U.S. and U.K. members, some of whom were meeting for the first time, exchanged Snapchat information during this training and began using Snapchat to communicate with the rest of the team. This included photos of the venue they were training in, video snippets of their courses, shots of the branded training materials, and group photos with attendees.

Those who were not at the training were able to feel connected in a way that had not existed before Snapchat. The comradery that was created during that event had a lasting effect that soon spread to other teams as well. Within a week, the rest of the U.S. team downloaded the app and became active users as a means to engage with the broader team.

How to get started

All teams can and should use (free) tools that already exist, to keep internal communications fun, casual, and quick. Once you get everyone on your team to download the app, you can launch Snapchat in three simple steps.

  1. Establish use cases. Share best practices with the team regarding the type of content that will be most impactful and effective when sent to members across the globe. This includes providing sample photos and videos to set loose parameters around length and content and ensure that all snaps are coherent, on-brand, and useful.
  2. Start snapping. There is no better way to get people familiar and comfortable with the platform than by asking them to begin using it in their daily routines. Encourage team members to start snapping pictures and videos that align with their projects to get everyone in the habit of sending and checking the latest snaps.
  3. Talk about it. Snapchat can be an effective tool for sparking dialogue around individual and team projects in a workplace setting. Generate discussion around the snaps exchanged between team members in order to foster productive conversation around current initiatives. These conversations ensure that everyone is on the same page and can lead to cross-departmental insights and actionable next steps for improving performance globally.

What could your team snap?

You can use Snapchat for everything from essential news for the team to celebrations of local wins. On the practical end of the spectrum, daily snaps might include photos of events, internal and external communications, live footage of trainings, or relevant industry events team members are attending.

Since videos are so easy to create and share, Snapchat allows for a real-time review process so team members can audit the flow of the event and offer suggestions for improvement. Additionally, it can allow the team members who are unable to attend an event, the chance to catch the highlights of speeches or panels.

At the Festival of Media event, one trainer utilized Snapchat’s Story function to create a visual replica of the entire event that he then shared on social media, which the team was able to reference in later event discussions.

Not everything shared on Snapchat will be as relevant to a teams’ daily grind, but it’s still important to encourage casual and fun exchanges to maintain the collegiality and fun for everyone, instead of making people take those interactions off-line. Snapchat can make coworkers a natural group of friends, and interspersed with work-related messages, they can share events they go to, funny things they see, challenges, or inside jokes.

Again, teams that are new to Snapchat should choose three types of communications that people should share—relevant events they might attend, celebrating wins, team outings, finished products, visits to the office, etc.

You do not need to establish much in terms of a code of conduct or rules of the road, just make sure to tell people not to post anything they wouldn’t want their boss to see.
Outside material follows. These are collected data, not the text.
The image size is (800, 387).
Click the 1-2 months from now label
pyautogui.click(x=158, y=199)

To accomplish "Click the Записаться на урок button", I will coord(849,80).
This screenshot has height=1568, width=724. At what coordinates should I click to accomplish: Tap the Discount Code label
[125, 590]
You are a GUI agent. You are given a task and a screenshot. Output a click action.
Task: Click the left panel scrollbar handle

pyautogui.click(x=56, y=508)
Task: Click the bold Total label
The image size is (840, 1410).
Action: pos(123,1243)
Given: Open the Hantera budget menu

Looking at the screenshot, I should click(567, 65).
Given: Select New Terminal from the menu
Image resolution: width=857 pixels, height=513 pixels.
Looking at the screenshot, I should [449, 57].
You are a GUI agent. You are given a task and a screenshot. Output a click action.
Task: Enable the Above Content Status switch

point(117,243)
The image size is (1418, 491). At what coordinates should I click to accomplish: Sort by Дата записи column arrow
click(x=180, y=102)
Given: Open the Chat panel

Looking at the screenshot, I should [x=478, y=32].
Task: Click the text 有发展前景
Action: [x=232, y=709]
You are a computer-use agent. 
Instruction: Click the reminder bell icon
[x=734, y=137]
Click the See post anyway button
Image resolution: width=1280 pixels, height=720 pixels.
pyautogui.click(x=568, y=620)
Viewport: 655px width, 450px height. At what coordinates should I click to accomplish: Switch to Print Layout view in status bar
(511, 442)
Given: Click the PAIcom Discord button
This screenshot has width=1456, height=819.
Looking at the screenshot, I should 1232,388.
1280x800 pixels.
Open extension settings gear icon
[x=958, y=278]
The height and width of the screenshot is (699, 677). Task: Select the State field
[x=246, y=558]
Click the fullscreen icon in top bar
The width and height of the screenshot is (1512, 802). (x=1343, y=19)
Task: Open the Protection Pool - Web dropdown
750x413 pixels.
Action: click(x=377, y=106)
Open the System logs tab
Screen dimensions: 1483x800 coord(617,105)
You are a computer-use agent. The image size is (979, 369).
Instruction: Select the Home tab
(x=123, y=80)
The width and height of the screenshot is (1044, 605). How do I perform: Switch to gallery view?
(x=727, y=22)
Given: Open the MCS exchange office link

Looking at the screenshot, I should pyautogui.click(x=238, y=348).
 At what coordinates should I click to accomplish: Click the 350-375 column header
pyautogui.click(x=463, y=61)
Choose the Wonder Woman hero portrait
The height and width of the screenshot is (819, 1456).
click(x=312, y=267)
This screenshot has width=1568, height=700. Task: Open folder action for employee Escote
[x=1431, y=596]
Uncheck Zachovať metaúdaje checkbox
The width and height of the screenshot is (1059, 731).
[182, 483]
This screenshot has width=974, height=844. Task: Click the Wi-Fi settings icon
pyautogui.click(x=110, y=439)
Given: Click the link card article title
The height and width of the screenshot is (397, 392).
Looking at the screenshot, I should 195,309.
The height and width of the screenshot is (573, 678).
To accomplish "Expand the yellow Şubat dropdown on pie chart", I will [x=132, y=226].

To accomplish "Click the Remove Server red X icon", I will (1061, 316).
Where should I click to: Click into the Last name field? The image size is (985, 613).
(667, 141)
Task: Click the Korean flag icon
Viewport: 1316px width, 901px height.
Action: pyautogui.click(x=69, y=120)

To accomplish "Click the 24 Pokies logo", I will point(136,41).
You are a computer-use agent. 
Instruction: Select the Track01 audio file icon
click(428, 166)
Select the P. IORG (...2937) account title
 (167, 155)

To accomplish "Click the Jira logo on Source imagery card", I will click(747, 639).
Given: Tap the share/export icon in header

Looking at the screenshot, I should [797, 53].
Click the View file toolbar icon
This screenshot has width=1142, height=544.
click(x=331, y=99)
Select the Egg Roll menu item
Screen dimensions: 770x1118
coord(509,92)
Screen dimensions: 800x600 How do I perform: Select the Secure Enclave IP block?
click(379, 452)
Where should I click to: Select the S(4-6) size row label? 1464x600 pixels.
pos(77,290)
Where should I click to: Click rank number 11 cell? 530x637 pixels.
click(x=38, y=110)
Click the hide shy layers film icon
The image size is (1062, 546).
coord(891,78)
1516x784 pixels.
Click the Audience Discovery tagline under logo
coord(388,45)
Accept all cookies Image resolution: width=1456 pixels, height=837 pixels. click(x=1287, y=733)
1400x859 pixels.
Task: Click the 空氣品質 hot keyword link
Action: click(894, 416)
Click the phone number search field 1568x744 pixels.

Soon enough, jokes will develop, interests emerge, and people will let their personalities show as they become more comfortable with the platform.

Snapchat has strongly impacted the temporal and cultural differences and communication challenges that can arise in global teams. This enhanced level of communication subsequently increased the team’s utilization of other tools (Like Whatsapp or HipChat), allowing us to continue important discussions across other channels and devices. Additionally, Snapchat has strengthened relationships on a personal front, as the connectivity created by the app isn’t just limited to work hours.